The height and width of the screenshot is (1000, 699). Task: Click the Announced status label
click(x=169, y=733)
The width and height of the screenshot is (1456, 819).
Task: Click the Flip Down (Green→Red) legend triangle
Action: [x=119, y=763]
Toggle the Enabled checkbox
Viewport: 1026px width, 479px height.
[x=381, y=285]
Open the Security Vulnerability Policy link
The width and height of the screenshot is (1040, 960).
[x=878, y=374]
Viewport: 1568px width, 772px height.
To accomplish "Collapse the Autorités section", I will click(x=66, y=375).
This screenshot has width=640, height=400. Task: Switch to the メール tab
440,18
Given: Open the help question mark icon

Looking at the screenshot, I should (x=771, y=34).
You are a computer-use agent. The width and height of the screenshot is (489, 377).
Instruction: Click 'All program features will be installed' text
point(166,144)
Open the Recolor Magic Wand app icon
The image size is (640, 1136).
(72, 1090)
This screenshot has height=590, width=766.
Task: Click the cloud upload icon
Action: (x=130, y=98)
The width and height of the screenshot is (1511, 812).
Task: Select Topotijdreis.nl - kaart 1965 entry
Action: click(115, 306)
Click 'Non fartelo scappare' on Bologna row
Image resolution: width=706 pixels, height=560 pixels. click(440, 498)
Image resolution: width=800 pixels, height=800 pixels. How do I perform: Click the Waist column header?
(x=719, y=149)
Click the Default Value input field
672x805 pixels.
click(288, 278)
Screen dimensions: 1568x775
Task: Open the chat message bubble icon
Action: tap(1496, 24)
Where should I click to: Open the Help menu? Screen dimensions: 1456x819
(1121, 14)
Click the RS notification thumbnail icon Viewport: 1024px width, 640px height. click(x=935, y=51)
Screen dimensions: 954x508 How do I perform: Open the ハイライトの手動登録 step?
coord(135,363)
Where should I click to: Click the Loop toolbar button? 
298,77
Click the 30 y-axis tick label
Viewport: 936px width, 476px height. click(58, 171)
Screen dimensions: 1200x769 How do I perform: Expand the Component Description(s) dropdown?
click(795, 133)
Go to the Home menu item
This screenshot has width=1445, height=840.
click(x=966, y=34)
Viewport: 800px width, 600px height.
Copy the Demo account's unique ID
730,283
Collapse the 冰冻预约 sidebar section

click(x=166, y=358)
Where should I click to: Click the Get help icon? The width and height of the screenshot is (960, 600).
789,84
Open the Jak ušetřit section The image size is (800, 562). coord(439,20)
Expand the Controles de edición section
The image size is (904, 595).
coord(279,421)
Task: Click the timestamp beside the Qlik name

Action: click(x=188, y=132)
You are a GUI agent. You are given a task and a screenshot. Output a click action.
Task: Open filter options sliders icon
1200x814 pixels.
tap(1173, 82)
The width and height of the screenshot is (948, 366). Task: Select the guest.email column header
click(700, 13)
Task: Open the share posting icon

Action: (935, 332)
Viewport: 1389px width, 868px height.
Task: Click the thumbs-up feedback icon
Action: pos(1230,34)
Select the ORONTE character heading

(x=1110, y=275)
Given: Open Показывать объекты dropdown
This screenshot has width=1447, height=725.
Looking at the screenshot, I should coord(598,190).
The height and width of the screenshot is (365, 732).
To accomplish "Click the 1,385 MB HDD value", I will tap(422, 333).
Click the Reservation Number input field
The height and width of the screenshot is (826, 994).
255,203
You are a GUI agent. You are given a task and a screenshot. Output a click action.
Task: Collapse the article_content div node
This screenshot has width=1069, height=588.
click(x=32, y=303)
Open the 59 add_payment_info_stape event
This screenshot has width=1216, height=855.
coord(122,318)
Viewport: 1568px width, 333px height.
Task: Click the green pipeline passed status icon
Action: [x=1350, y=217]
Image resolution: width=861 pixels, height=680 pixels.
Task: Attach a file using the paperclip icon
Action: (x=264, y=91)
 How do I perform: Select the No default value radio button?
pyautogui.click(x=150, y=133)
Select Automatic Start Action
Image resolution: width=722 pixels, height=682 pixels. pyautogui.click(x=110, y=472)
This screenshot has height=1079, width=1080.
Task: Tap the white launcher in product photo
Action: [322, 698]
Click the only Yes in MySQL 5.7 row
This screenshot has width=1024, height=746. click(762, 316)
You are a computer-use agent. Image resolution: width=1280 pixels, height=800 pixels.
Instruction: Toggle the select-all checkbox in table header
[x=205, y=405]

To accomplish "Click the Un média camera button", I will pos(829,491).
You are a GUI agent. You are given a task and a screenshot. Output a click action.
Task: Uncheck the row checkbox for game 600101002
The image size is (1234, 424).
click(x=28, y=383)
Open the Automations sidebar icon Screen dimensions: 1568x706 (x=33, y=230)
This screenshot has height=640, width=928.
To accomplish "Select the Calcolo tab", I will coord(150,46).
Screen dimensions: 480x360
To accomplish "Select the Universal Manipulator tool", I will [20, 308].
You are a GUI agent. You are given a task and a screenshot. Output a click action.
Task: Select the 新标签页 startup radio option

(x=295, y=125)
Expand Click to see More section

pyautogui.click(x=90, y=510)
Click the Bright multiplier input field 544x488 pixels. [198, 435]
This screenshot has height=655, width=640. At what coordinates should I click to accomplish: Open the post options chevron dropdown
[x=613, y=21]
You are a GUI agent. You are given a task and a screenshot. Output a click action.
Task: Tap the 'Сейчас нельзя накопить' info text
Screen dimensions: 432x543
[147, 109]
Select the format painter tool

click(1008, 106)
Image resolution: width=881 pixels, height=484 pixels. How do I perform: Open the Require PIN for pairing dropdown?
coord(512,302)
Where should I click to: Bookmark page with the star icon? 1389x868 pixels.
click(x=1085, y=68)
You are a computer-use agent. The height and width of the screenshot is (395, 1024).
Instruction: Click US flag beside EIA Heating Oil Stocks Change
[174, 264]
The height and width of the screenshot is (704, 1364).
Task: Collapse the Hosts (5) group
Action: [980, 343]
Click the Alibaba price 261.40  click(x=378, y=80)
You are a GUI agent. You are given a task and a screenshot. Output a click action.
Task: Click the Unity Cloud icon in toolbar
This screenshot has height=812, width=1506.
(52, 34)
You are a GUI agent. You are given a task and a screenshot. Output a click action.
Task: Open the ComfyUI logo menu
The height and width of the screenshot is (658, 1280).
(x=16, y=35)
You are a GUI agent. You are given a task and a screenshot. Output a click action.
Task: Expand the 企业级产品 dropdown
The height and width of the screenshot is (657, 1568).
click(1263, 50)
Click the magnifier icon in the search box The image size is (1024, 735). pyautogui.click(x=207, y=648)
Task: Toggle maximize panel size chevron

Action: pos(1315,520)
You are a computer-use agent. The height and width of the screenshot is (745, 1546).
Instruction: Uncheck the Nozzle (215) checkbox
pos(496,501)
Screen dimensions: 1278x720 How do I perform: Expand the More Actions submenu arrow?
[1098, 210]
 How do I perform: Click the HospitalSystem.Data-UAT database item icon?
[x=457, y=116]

· · · · · · ·

Your response should consist solely of the lines from the one containing "The height and width of the screenshot is (657, 1568)." to the end of the entries, both ends included, exactly as they appear.

SOLUTION TO THIS EXERCISE:
The height and width of the screenshot is (657, 1568).
click(1263, 50)
Click the magnifier icon in the search box The image size is (1024, 735). pyautogui.click(x=207, y=648)
Task: Toggle maximize panel size chevron

Action: pos(1315,520)
You are a computer-use agent. The height and width of the screenshot is (745, 1546).
Instruction: Uncheck the Nozzle (215) checkbox
pos(496,501)
Screen dimensions: 1278x720 How do I perform: Expand the More Actions submenu arrow?
[1098, 210]
 How do I perform: Click the HospitalSystem.Data-UAT database item icon?
[x=457, y=116]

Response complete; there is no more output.